[Collected data entries]
<<<<

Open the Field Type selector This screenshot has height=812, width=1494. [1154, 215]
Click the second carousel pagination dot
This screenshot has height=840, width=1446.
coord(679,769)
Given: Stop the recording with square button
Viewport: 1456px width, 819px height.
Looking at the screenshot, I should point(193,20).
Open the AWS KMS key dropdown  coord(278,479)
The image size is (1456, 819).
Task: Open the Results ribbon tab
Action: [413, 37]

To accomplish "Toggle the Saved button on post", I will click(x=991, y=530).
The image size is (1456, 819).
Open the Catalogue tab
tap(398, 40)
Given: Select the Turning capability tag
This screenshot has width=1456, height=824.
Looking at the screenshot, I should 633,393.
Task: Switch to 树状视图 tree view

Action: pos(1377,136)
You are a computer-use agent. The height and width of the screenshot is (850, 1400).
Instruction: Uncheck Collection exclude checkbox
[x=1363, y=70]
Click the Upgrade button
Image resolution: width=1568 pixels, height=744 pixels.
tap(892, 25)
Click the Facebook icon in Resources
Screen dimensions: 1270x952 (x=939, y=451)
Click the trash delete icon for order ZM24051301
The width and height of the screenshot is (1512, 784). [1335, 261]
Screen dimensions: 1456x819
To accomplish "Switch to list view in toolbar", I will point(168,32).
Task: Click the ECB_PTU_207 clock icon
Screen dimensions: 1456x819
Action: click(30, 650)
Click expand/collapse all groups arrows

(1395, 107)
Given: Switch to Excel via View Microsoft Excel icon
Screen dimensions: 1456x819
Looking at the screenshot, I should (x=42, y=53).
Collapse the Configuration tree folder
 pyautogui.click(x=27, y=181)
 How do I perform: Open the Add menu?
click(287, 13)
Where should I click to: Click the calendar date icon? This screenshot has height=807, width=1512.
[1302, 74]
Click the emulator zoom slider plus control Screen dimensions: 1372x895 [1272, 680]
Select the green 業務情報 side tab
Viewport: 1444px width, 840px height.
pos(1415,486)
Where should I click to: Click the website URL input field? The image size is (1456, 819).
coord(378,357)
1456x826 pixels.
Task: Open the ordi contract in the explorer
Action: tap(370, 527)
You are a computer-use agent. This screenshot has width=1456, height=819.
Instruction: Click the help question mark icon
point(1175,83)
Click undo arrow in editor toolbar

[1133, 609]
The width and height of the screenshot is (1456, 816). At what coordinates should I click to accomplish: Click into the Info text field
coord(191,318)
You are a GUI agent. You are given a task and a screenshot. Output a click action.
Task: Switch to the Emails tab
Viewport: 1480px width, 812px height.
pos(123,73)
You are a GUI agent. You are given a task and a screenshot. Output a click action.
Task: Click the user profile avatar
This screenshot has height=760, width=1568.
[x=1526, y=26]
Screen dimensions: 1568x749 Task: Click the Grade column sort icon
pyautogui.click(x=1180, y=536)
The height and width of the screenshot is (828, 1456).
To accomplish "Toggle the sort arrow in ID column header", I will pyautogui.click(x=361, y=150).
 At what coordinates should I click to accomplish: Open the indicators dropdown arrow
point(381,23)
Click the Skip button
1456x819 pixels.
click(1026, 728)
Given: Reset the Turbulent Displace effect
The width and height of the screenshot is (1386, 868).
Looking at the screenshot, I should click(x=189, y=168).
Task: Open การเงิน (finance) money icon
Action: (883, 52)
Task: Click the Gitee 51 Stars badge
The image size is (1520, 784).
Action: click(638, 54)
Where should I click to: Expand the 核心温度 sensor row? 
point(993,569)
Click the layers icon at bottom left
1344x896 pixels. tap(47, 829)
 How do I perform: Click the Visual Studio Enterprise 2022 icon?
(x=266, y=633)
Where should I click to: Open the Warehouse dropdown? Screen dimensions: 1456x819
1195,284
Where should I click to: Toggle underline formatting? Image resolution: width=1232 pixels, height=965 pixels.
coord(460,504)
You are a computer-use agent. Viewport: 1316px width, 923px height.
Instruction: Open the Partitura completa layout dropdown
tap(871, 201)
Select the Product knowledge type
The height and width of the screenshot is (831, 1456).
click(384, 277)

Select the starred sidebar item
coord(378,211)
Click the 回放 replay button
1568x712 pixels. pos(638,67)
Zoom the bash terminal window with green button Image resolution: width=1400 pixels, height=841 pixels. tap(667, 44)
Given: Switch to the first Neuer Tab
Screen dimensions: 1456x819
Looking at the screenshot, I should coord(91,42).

>>>>

Within the entries above, how many lines contain "will"? Respond with the number only.

3